0

I am new in Spark and I am using spark-2.1.0-bin-hadoop2.7.

I have checked it's WordsCount sample and it works fine, but JavaLDAExample does not.

I checked their source codes here. WordsCount requires an url as parameter for it's data and I have created my data via hdfs on hadoop, so I send the path like this hdfs://master:9000/input/data/test.txt.

But JavaLDAExample uses a static path Dataset<Row> dataset = spark.read().format("libsvm").load("data/mllib/sample_lda_libsvm_data.txt"); and I don't know where is that address that I should move my files there.

I got this error ( Lines 51 , 59 ). Can you help me solve this ?

2 Answers2

0

From your logs I can see that the Spark is looking for the data in /home/unique/spark-2.1.0-bin-hadoop2.7/work/driver-20170130015037-0017/data/mllib/sample_lda_libsvm_data.txt.

I think your best bet is to modify that path and build new jar with modified path. Then you can point it to hdfs if you like.

If you don't want to do that and just want to quickly test things and play around then you should be able to run that code in your local Spark shell. When you download Spark and extract it the Spark directory should contain another directory called data. This example data can be found from there. So you can load it to Spark shell with relative path:

scala> spark.read.format("libsvm").load("data/mllib/sample_lda_libsvm_data.txt");

Menth
  • 388
  • 3
  • 5
  • Thanks so much.
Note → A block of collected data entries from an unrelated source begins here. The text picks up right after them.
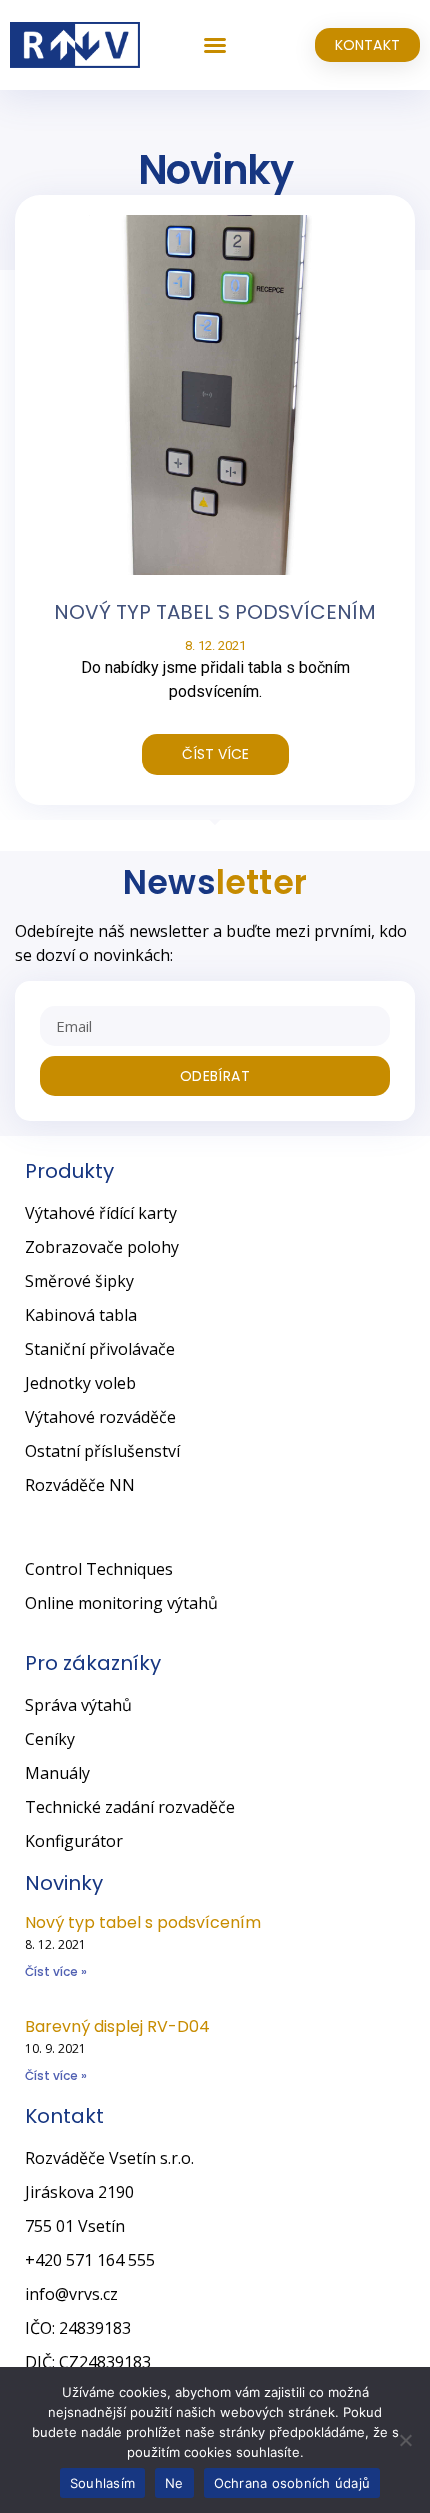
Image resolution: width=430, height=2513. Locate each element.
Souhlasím (102, 2483)
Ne (174, 2483)
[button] (215, 45)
Our problem is that we are not familiar enough with Java IDEs and how to recompile the code.What is the command for compiling our java codes again ? thanks in advance. – amir golkar Jan 30 '17 at 12:35
0

This is a sample code provided with some sample datasets and the sample dataset for LDA is available locally at $SPARK_HOME/data/mllib/.

Here the sample data is static and provided with the package.

In case of yours, as you want to give your datasets you have three options:

  1. Write your own LDA application on similar lines and change code from line no 45: Dataset<Row> dataset = spark.read().format("libsvm") .load("data/mllib/sample_lda_libsvm_data.txt"); to Dataset<Row> dataset = spark.read().format("libsvm") .load("YOUR/DATA_SETS/LOCATION");
  2. Use the same code and change the path from line no 45: Dataset<Row> dataset = spark.read().format("libsvm") .load("data/mllib/sample_lda_libsvm_data.txt"); to Dataset<Row> dataset = spark.read().format("libsvm") .load("YOUR/DATA_SETS/LOCATION");

  3. You can put your file locally at $SPARK_HOME/data/mllib and then rename the file to sample_lda_libsvm_data.txt.

In first two cases, you will have to build/create new jar of your code and then use it and use new jar to execute your code.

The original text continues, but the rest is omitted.